### TASK GOAL:
Reproduce, unchanged, the part of the listing that opens with the line containing "Describe the element at coordinates (59, 32)" and closes with the line containing "Image resolution: width=915", both of those lines included. Output only that part.

Records of target positions
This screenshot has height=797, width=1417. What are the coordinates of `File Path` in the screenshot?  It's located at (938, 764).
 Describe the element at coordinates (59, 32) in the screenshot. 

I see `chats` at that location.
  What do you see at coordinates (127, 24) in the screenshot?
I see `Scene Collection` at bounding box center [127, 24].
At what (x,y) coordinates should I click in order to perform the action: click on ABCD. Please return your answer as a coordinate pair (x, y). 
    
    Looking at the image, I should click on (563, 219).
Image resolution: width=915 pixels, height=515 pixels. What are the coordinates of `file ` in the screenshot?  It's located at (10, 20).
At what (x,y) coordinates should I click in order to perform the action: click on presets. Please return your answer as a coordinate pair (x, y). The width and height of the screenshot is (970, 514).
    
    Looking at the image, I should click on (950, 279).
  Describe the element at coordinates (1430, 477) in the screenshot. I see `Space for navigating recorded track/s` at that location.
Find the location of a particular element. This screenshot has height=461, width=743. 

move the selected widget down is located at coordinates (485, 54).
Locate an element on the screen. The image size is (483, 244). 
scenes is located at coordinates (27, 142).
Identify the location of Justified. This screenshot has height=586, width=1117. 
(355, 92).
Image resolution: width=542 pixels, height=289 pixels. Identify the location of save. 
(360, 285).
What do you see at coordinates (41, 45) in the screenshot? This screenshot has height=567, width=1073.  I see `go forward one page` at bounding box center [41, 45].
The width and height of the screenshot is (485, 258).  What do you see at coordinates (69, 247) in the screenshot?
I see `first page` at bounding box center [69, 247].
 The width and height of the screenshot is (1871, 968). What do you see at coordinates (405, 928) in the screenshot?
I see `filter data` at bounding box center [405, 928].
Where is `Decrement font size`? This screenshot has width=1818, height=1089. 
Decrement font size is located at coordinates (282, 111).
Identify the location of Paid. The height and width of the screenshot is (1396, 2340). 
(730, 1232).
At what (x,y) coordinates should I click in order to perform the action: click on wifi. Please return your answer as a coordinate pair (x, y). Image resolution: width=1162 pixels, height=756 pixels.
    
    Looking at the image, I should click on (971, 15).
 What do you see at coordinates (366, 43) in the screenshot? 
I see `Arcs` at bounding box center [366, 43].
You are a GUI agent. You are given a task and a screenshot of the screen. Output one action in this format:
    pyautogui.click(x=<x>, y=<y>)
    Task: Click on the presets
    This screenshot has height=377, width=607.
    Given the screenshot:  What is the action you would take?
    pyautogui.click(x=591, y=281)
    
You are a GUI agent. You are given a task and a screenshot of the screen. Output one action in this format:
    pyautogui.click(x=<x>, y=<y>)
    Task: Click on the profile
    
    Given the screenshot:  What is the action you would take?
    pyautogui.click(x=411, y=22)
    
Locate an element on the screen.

### ANSWER BELOW:
 Describe the element at coordinates (59, 32) in the screenshot. 

I see `chats` at that location.
  What do you see at coordinates (127, 24) in the screenshot?
I see `Scene Collection` at bounding box center [127, 24].
At what (x,y) coordinates should I click in order to perform the action: click on ABCD. Please return your answer as a coordinate pair (x, y). 
    
    Looking at the image, I should click on (563, 219).
Image resolution: width=915 pixels, height=515 pixels. What are the coordinates of `file ` in the screenshot?  It's located at (10, 20).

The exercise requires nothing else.